Glad It’s Not All On Me

I have a bit of a love hate relationship with the mail now. Take today, for instance. I got a birthday card with a lovely message from a friend. Loved that. I also got an unexpected medical bill for Kendall for nearly $5,000 (yes, that is my portion). I have no idea how long those will keep trickling in (years?), so it doesn’t feel like I can ever fully let down my guard. What else is coming that I don’t know about yet? I hate that feeling of dread I get in the pit of my stomach when I see those envelopes in the mailbox.

I am immensely grateful for the measures that were taken to try and save, or at least prolong, Kendall’s life. But I have to tell you, those medical bills have been insane. Before we were about to lose all of our benefits three weeks before Kendall died, I met with the financial assistance department at Huntsman because they had a program that would help pay for the COBRA premium for patients receiving active care. They would not allow a bone marrow transplant patient to be treated without insurance, and everything surrounding the transplant took months to get pre-authorized so we couldn’t change insurance mid-way for him. I can still remember sitting across from the financial advisor (who had worked at Huntsman Cancer Institute for 14 years), and seeing her lean forward, squint at the screen, look back at me several times, then rapidly type for a bit before exclaiming, “I have NEVER seen bills this high!” Keep in mind that at that time we still had nearly a full month in the ICU that would follow.

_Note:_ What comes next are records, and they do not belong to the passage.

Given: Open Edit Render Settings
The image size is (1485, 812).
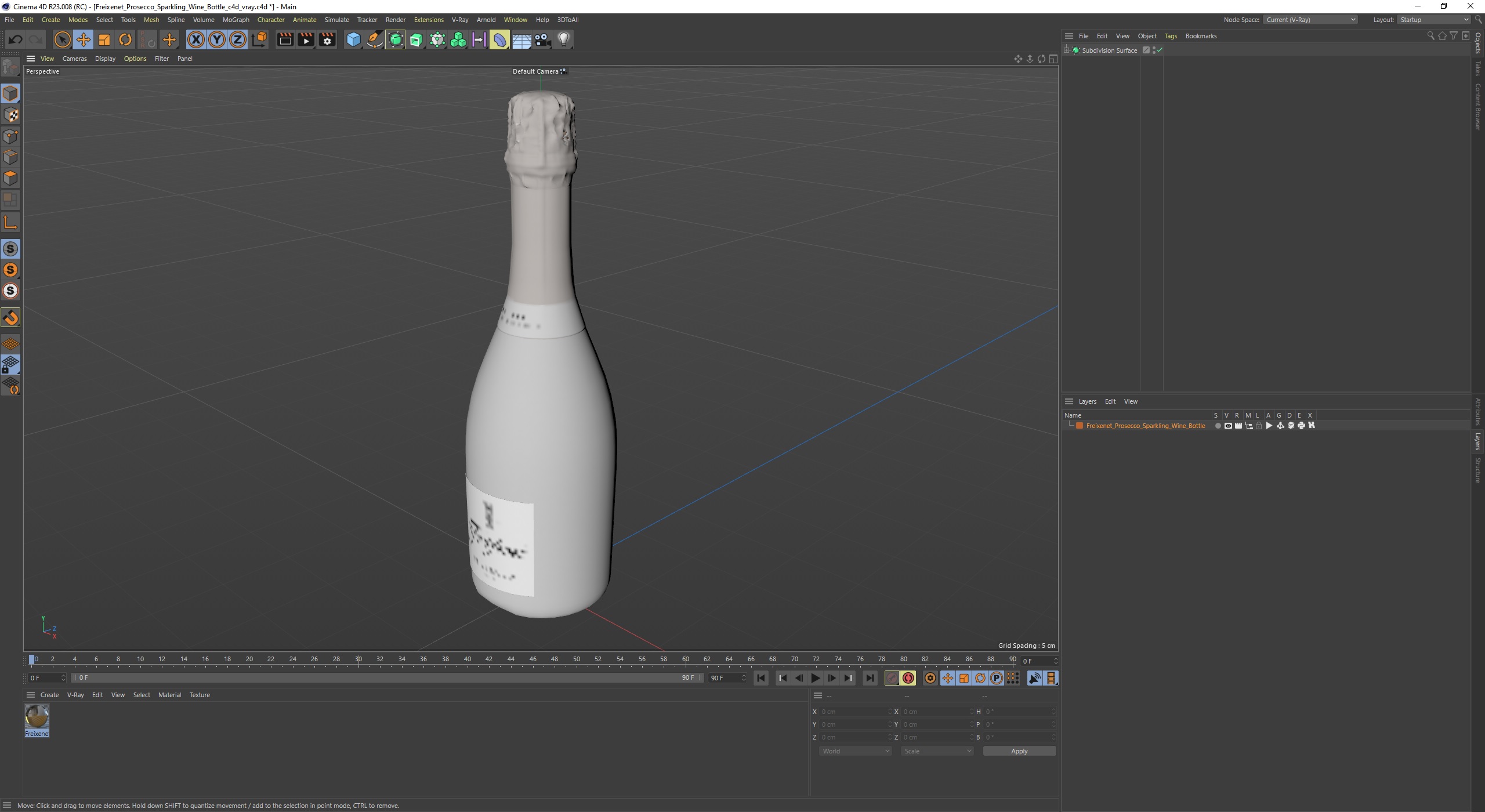Looking at the screenshot, I should click(x=327, y=39).
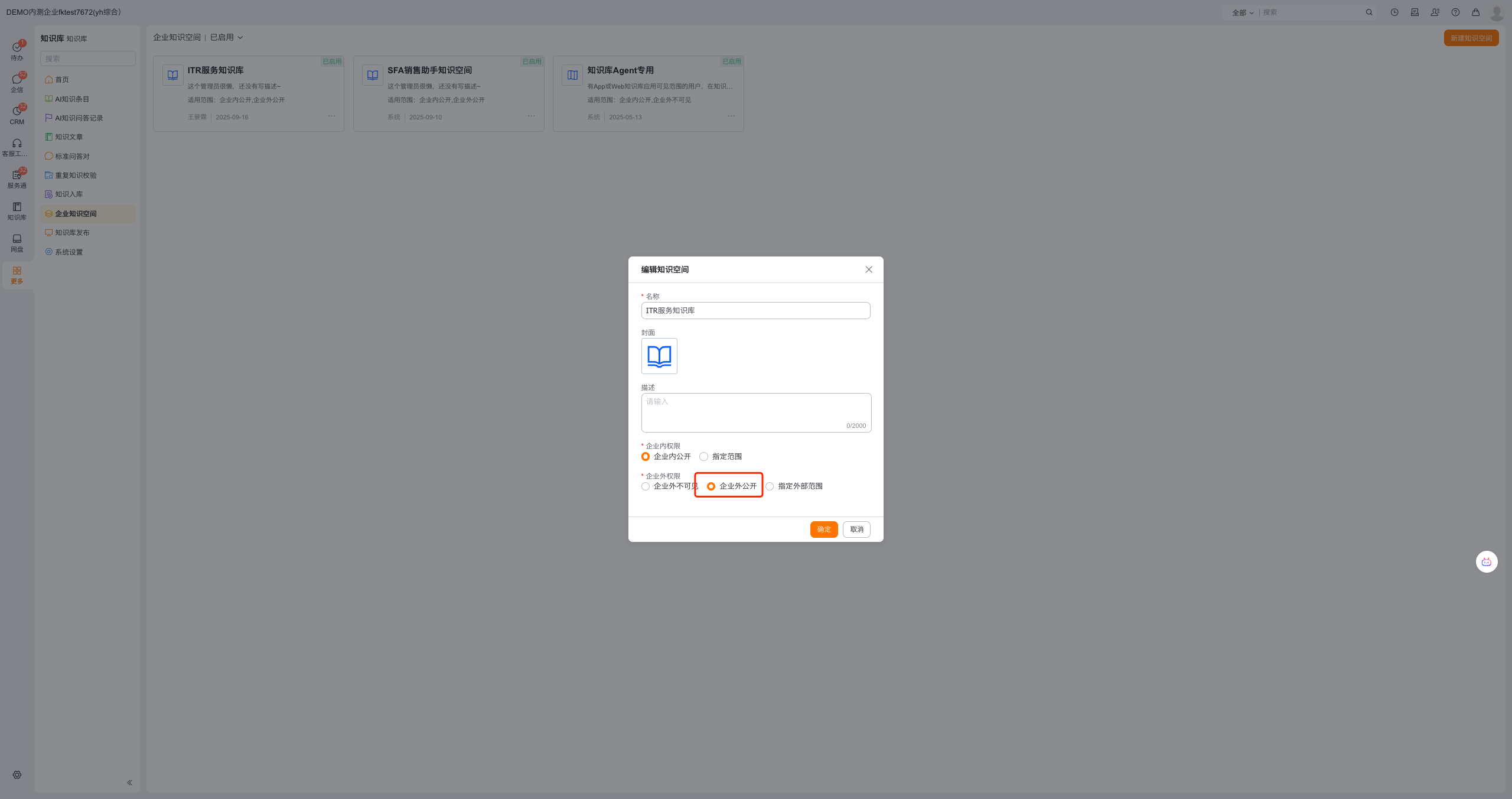Open the 网盘 icon in sidebar

17,242
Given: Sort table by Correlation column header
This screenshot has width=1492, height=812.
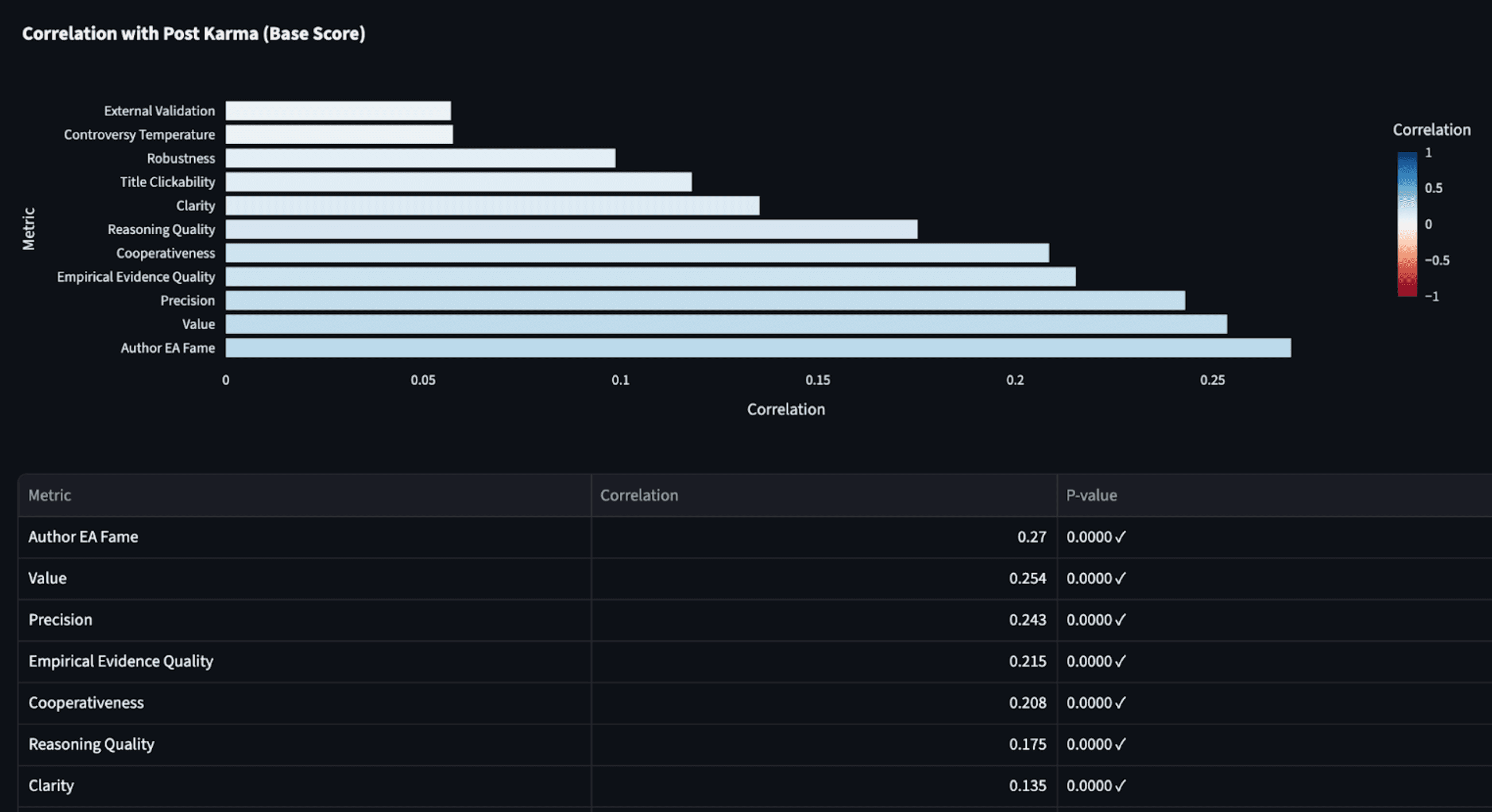Looking at the screenshot, I should [x=639, y=496].
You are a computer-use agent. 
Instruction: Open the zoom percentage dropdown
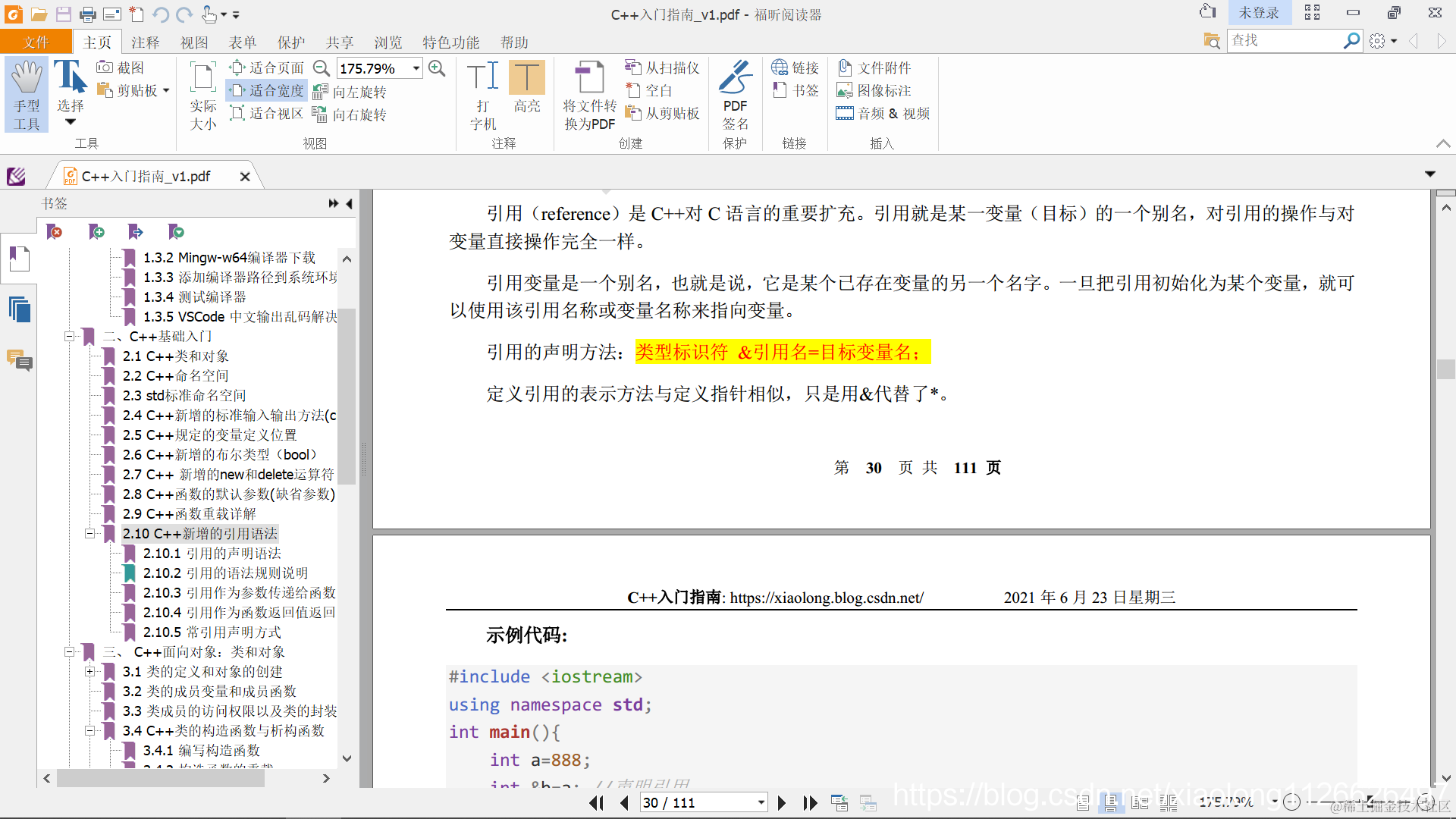coord(416,68)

Kendall had ONE medication that was $125,000 he had been taking for several months (we had been told he would likely have to take it for the rest of his life). He was on a continual drip in the ICU that was $20,000 A BAG. One bag of a chemo infusion could easily be $60,000 or more. I still haven’t seen the bills from his continual dialysis machine, I only know that the nurses and the doctors kept talking about how “crazy expensive” the bags for that were (the ones that kept clotting and needing to be replaced, even sooner than the standard every 72 hours). The bills from his back surgery, even before we knew about the leukemia, totaled just over two million dollars (although that may have included diagnosing the tumor, I would have to double check…). A cool million for the 20 minutes he got those stem cells for his transplant (which did not include any of the preconditioning, harvesting, or treatment afterward). And on and on and on… Now those numbers were not the final amounts I have been responsible for, but still – insane.

It’s been hard to shake that feeling that “something bad” may be coming at any moment. Last weekend away at my retreat with friends, when I heard the person I was sharing a room with get up in the middle of the night I bolted up in bed, and before I was fully awake was asking things like, “Are you OK?!?!? Do you need anything?!? What can I do?!?!?” She thought it was pretty funny, but for me it was a trauma response that I simply can’t seem to turn off, that feeling of panic in the middle of the night that something is wrong and I need to leap into action (may I never get another middle of the night emergency phone call from a hospital, please…). It doesn’t happen nearly as often as it used to, but I still sometimes startle awake and throw out my arm to “check on” Kenny on his side of the bed (yes, it is still “his side” in my mind). I actually sleep with a body pillow there now to help with that.

There have also been so many physical threats to the health and well-being of my family members during this past year, as well as feeling like our very home and having a safe place to live has continued to be threatened. So is it any wonder it’s hard to convince my brain that I can finally let down my guard? That I don’t need to be constantly “on alert,” so hyper-vigilant all the time?

Sure, I am doing a lot of hard work in therapy learning how to deal with these trauma responses and not staying “stuck.” I think what helps me even more in combating anxieties, though, is the reminder of the promise Kendall (and so, indirectly, me) was given in EVERY single priesthood blessing that, “Your family will be taken care of.” And WE HAVE BEEN. I don’t know exactly how, but I have been able to pay all of those bills, without declaring medical bankruptcy. EVERY. SINGLE. ONE. And not just Kendall’s. Because of changing insurances, it’s looking like I will end up paying the max out of pocket amount for my oldest child FOUR times in two years. And there have been things like a new main sewer line, stairs and the new door to my clinic, other house repairs with all of our flooding…. It’s frankly a miracle that everything thus far has been paid, that my only current debt is my mortgage. Astounding, really.

So I continue on, one bill, one challenge, one day at a time. What comes will come. I intentionally decide each day to trust that things will continue to work out, even though it is never how I would choose for it to be (and even though it is still difficult). There’s actually a kind of beauty, and certainly comfort, in that, the reminders that I am not the one in charge. These opportunities to choose faith over fear, to trust, to literally hand over these worries and burdens to Someone infinitely more capable than I could ever be. And He never fails me.